::: RECORDED DATA

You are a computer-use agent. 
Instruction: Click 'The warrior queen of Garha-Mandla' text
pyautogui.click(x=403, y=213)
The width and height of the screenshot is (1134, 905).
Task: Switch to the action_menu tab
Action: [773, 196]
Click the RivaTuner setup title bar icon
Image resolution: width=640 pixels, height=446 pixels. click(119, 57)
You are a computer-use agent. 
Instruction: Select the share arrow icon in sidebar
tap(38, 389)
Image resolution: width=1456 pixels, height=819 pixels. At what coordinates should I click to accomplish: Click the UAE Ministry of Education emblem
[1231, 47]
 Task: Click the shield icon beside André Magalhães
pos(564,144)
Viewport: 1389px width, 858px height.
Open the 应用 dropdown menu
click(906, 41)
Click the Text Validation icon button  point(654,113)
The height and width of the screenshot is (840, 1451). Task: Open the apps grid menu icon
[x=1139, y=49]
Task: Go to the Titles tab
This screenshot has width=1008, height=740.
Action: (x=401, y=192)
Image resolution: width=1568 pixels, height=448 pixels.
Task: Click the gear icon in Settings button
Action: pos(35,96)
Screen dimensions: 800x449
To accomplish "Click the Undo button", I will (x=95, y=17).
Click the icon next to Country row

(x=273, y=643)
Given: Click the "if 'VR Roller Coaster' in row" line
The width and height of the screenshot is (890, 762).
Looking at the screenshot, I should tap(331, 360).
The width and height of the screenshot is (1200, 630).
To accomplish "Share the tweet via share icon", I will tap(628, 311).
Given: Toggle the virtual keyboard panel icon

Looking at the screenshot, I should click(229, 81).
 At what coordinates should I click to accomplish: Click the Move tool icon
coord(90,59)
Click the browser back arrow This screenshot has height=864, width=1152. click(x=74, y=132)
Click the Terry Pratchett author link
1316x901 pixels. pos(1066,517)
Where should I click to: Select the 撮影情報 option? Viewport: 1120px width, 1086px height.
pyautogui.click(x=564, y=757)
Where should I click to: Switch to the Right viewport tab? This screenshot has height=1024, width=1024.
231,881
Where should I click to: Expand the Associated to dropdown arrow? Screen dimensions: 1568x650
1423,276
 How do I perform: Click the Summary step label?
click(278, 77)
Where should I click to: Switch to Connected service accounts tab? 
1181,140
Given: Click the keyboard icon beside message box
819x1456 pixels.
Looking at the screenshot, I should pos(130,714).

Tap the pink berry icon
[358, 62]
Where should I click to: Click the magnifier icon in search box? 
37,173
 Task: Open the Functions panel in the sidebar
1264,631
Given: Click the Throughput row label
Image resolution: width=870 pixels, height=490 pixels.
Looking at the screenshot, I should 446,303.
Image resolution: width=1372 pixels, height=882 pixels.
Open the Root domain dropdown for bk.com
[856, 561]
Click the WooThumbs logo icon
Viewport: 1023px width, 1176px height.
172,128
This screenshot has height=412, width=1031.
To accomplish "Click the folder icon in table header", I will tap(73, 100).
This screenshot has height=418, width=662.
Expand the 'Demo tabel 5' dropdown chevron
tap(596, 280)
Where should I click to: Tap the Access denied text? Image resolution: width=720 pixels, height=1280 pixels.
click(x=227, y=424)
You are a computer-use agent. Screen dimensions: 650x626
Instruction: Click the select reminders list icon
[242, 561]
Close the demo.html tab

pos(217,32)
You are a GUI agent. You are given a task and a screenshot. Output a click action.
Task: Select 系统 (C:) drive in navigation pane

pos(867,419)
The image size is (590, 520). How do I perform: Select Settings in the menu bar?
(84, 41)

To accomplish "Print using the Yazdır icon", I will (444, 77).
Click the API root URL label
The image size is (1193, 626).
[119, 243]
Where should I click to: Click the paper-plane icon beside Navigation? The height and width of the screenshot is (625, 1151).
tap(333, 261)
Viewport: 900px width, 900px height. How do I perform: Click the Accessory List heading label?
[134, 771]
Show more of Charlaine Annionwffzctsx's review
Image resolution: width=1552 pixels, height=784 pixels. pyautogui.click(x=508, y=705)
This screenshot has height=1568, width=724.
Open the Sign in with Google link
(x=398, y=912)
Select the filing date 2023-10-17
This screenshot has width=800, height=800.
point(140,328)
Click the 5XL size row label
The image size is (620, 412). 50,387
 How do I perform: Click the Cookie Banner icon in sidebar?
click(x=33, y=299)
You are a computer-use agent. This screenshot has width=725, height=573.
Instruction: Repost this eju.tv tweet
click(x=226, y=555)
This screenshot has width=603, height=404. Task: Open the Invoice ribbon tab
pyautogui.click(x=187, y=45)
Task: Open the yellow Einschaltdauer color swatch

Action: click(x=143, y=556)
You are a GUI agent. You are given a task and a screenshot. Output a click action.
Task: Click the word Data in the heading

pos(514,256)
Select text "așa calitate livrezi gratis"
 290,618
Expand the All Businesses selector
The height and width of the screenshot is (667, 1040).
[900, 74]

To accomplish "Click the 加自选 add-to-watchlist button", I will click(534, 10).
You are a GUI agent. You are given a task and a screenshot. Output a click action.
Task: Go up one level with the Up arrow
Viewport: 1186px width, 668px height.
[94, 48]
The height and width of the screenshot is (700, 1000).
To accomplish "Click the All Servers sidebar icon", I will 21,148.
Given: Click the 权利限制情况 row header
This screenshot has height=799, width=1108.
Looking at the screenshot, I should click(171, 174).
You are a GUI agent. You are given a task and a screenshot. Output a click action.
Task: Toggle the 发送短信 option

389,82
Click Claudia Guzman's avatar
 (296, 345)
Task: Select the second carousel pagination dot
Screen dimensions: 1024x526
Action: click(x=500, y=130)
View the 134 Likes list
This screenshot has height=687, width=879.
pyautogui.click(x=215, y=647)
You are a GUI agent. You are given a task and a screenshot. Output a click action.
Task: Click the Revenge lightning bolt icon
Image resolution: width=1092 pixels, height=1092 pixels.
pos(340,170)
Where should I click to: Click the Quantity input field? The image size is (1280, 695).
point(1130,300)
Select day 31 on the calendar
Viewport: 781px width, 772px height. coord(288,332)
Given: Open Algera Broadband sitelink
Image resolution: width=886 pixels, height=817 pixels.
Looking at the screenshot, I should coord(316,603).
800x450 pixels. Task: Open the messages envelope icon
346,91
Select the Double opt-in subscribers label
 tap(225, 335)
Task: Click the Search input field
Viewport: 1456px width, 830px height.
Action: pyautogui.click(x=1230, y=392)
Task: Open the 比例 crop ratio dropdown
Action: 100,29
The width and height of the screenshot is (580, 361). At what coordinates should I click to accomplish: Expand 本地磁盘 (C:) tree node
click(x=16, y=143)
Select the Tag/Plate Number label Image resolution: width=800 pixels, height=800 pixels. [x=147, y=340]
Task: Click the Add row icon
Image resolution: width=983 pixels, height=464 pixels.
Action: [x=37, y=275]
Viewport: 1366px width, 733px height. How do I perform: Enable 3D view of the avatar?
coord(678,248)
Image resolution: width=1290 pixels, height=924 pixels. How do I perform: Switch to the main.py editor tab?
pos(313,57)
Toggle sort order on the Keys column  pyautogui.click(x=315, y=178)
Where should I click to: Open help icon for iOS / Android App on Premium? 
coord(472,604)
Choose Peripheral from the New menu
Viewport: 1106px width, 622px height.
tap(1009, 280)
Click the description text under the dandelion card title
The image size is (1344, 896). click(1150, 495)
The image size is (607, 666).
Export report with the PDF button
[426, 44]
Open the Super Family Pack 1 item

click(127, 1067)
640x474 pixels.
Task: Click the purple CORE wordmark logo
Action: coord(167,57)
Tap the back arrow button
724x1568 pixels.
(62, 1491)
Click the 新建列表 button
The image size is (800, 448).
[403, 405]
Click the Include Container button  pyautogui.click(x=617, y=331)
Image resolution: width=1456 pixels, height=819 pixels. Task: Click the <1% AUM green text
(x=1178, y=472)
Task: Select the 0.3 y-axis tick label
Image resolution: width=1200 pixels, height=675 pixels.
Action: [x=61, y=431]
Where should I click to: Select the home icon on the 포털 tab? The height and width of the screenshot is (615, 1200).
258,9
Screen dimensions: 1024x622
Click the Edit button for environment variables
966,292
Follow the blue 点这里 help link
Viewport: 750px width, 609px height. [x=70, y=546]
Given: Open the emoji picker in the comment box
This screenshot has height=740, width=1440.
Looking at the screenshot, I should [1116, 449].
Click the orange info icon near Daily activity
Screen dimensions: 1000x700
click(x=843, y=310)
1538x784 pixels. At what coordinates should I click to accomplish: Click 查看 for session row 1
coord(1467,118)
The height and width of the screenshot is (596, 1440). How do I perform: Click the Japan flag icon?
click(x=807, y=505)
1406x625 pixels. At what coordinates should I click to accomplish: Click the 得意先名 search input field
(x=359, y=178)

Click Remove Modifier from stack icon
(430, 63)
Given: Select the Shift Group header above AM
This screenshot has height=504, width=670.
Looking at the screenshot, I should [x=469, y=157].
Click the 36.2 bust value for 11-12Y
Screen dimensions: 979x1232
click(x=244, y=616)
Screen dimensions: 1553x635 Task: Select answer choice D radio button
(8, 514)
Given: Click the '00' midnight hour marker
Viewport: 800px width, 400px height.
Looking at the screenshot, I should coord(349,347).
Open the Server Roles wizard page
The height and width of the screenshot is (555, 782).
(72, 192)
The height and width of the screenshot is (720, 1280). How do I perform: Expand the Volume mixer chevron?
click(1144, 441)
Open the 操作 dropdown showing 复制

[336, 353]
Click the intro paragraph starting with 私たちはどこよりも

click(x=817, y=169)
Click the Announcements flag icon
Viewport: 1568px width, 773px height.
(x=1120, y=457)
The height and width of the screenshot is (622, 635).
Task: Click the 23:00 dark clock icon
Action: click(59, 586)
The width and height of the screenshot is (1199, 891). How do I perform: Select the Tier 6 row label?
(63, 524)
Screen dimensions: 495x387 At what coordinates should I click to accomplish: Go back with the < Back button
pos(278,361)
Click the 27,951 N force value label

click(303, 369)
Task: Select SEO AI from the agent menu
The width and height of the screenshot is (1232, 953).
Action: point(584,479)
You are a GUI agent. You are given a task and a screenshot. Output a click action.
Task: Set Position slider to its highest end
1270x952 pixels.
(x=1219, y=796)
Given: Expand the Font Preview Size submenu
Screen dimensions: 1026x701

::::::

WHAT YOU HAVE TO DO
Copy out every line of the data in which the word "computer" is found.

WORKED SOLUTION
You are a computer-use agent. 
You are a computer-use agent. 
You are a computer-use agent. Screen dimensions: 650x626
You are a computer-use agent. This screenshot has width=725, height=573.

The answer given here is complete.